A militant minority of socialists, anarchists, syndicalists and communists fought hard for racial equality alongside Black workers, but the lack of a mass party of the US working class meant the labor movement remained tied to the Democrats, until the 1960s and ‘70s a party tied to Jim Crow in the Southern states. Breaking finally and irrevocably with the poisonous legacy of white labor racism today means taking up the legacies of the rebels’ martyrs of the battles against slavery and Jim Crow, as well as the heritage of civil rights movement.
But as Taylor has pointed out, this task is huge:
„A 2014 poll found that 60 percent of African Americans believe they are deserving of reparations including cash payments as redress for slavery in the United States. Only 6 percent of whites agreed.“ [18]

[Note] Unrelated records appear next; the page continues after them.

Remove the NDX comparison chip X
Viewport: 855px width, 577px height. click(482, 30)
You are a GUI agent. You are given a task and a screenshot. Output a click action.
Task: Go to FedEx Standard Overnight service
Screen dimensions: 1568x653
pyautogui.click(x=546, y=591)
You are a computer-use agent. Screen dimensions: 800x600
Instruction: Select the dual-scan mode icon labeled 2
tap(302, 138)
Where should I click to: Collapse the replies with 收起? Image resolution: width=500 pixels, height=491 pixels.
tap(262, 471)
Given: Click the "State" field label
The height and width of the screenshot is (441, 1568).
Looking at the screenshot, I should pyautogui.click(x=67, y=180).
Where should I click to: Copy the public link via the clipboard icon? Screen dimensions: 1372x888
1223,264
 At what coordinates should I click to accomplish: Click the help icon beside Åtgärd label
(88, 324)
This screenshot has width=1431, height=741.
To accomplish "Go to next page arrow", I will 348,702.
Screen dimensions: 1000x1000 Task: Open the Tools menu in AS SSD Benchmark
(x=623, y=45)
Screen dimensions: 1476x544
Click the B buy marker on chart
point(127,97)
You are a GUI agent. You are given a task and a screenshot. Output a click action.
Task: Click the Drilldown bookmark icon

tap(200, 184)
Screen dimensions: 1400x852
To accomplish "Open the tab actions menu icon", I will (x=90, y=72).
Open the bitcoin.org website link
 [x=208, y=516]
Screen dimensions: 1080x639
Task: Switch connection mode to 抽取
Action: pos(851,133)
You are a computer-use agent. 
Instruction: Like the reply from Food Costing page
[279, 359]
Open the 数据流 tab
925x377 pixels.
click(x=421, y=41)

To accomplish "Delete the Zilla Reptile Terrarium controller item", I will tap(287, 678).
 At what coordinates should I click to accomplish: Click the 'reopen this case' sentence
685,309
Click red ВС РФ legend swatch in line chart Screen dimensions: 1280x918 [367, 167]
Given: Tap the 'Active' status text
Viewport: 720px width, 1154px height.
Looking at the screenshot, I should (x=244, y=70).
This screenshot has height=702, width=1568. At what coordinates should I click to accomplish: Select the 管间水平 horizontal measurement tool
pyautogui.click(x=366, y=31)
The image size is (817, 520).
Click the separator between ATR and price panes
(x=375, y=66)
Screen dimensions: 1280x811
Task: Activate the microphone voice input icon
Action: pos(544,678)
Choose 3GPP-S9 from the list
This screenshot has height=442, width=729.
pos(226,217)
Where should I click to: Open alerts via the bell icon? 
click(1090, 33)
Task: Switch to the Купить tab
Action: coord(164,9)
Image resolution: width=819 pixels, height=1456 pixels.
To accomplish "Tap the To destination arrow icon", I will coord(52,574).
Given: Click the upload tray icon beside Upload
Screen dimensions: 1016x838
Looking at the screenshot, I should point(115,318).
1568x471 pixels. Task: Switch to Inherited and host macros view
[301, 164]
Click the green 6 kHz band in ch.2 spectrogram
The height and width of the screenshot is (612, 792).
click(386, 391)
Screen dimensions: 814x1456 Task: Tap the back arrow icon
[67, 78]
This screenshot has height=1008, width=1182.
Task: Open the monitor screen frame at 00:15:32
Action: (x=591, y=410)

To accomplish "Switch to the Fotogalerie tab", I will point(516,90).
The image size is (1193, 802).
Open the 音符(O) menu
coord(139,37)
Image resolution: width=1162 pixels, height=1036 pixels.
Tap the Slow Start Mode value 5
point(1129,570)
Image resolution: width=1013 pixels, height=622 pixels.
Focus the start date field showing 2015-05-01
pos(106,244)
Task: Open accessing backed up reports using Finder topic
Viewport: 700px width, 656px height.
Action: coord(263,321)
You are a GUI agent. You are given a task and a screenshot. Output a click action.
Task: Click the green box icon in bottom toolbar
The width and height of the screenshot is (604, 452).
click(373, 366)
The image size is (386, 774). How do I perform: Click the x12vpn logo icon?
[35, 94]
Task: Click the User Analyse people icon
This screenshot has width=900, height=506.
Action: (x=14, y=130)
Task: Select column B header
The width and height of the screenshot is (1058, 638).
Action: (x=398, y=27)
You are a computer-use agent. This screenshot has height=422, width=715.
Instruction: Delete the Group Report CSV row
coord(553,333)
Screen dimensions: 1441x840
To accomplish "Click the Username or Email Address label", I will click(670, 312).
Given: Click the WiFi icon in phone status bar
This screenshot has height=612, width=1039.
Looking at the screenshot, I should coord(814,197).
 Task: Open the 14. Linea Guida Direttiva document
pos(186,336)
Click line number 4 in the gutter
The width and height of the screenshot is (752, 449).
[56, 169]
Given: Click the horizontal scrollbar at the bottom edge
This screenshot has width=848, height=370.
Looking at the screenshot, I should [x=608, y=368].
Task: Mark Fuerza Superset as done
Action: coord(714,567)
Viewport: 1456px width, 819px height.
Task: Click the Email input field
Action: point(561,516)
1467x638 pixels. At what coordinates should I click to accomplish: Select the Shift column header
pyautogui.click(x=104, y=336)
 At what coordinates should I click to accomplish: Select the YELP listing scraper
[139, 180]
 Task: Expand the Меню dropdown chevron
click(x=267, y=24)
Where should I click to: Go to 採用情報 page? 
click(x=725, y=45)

Clearly such a mountain of racist ignorance can only be climbed through struggle; argument alone will not be enough.
Today it means solidarity with and participation in the mobilizations of the broad movement around the slogan, Black Lives Matter. This resistance movement of Black and white workers—indeed involving all the racially oppressed—must play a crucial role in building a workers party: independent of the Democrats and unceasingly opposed to capitalism. A vital part of its program must be making full political, economic and social reparation for the lasting legacy of slavery and also the crimes against Native Americans.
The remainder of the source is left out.